#### INSTRUCTION:
Copy out all of the following data word for word, omitting the pictures.

#### DATA TO USE:
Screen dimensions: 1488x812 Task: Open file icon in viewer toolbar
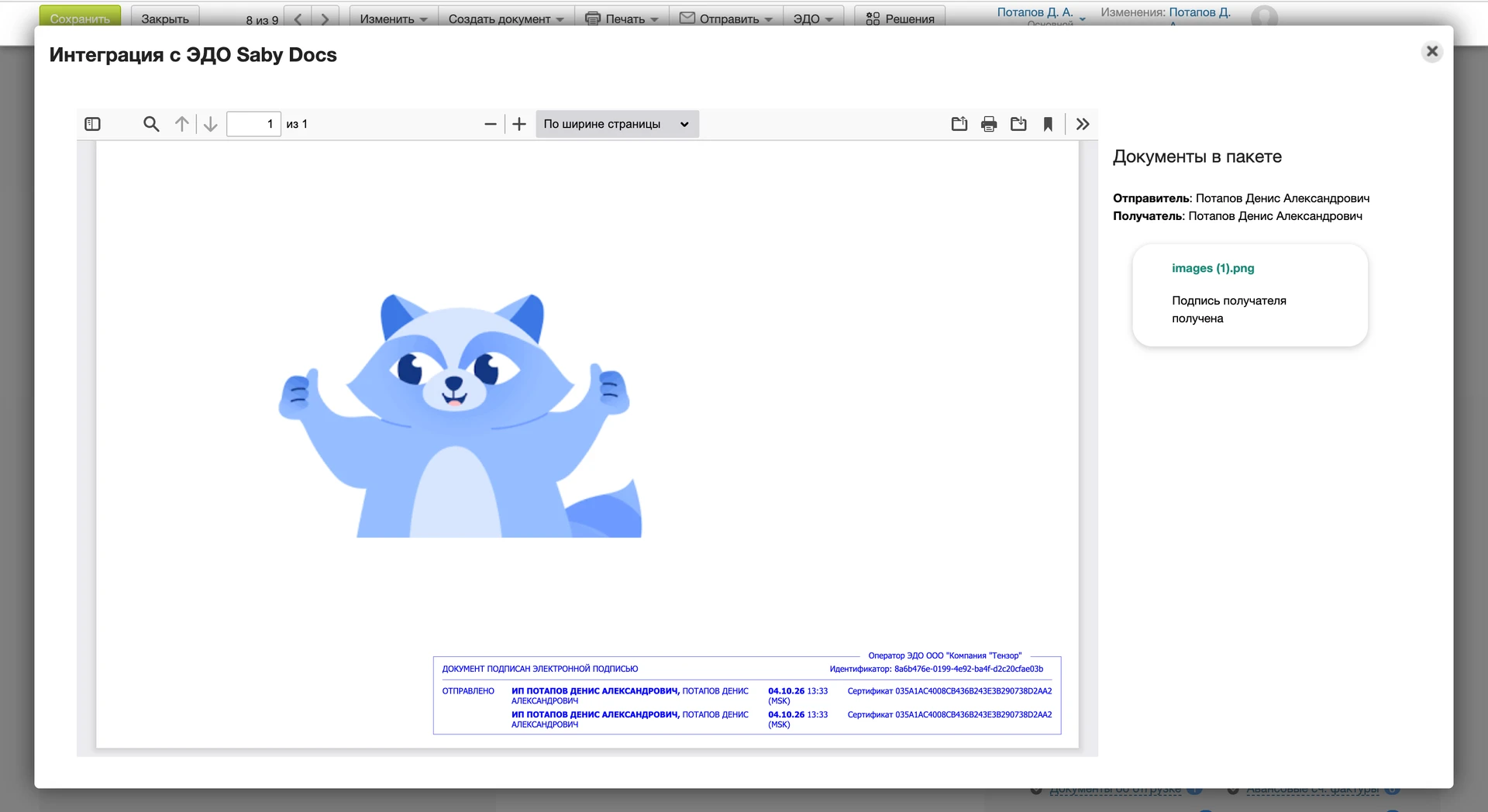(x=959, y=124)
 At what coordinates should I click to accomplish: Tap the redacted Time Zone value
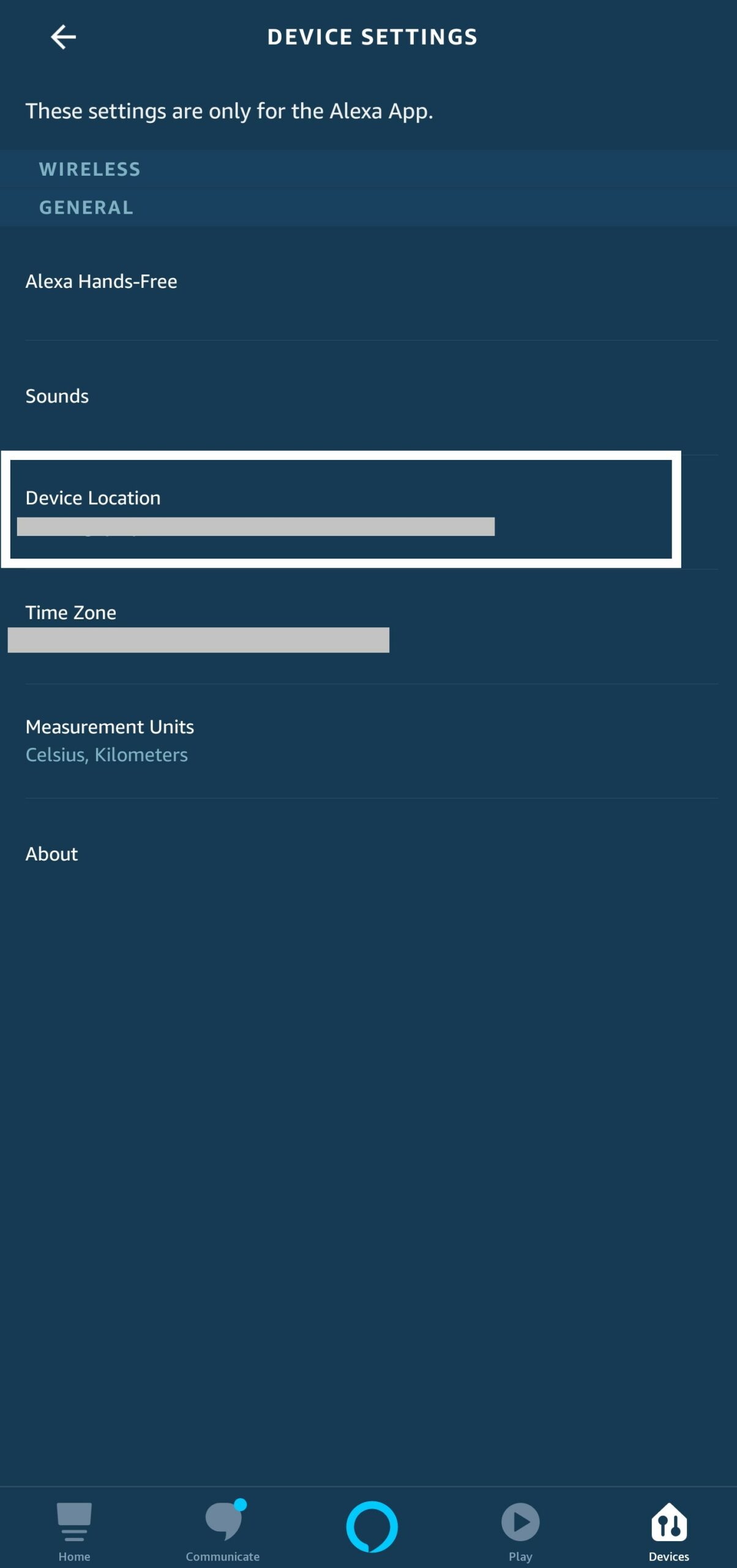click(x=197, y=640)
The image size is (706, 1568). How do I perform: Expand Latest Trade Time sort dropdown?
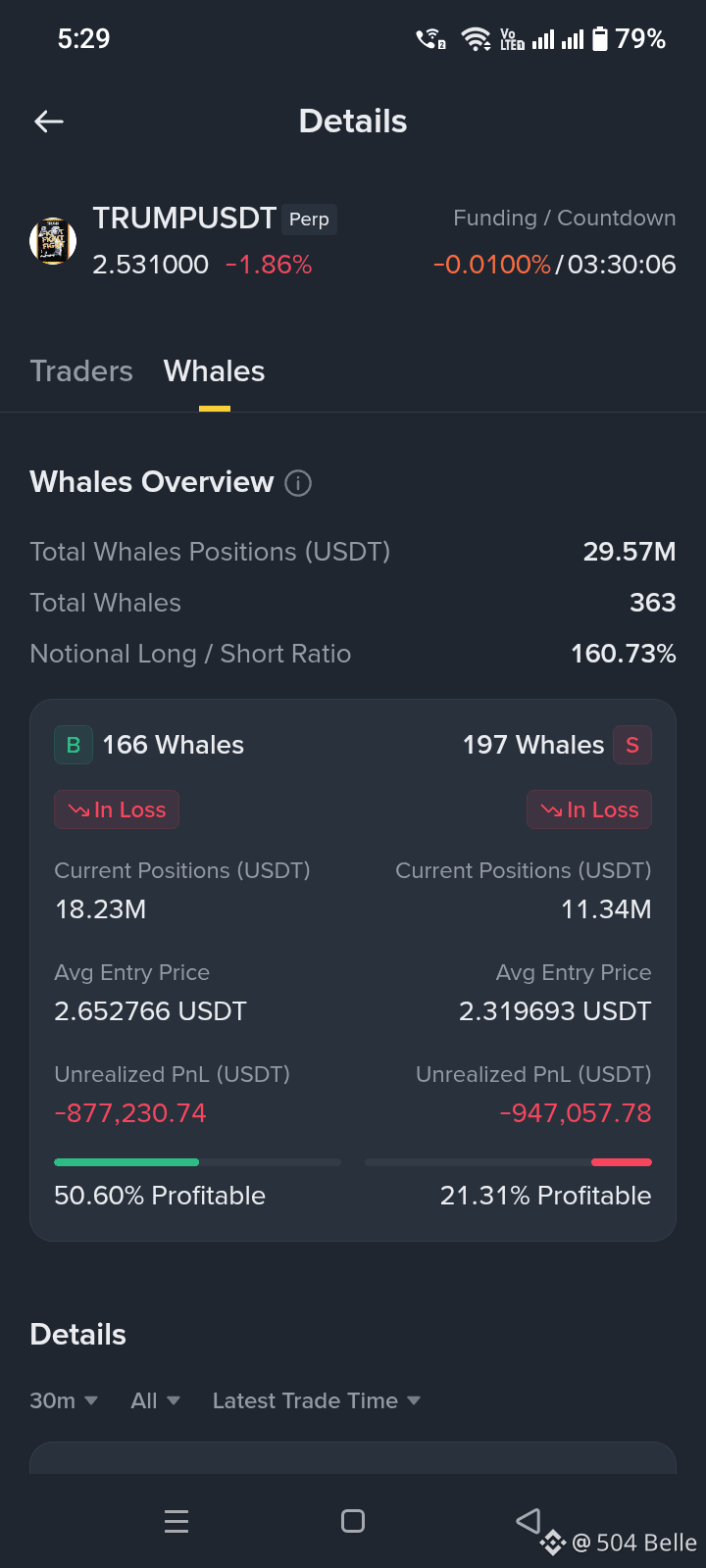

#### TASK OUTPUT:
Screen dimensions: 1488x812 Task: Open file icon in viewer toolbar
(x=959, y=124)
 At what coordinates should I click to accomplish: Tap the redacted Time Zone value
click(x=197, y=640)
The image size is (706, 1568). How do I perform: Expand Latest Trade Time sort dropdown?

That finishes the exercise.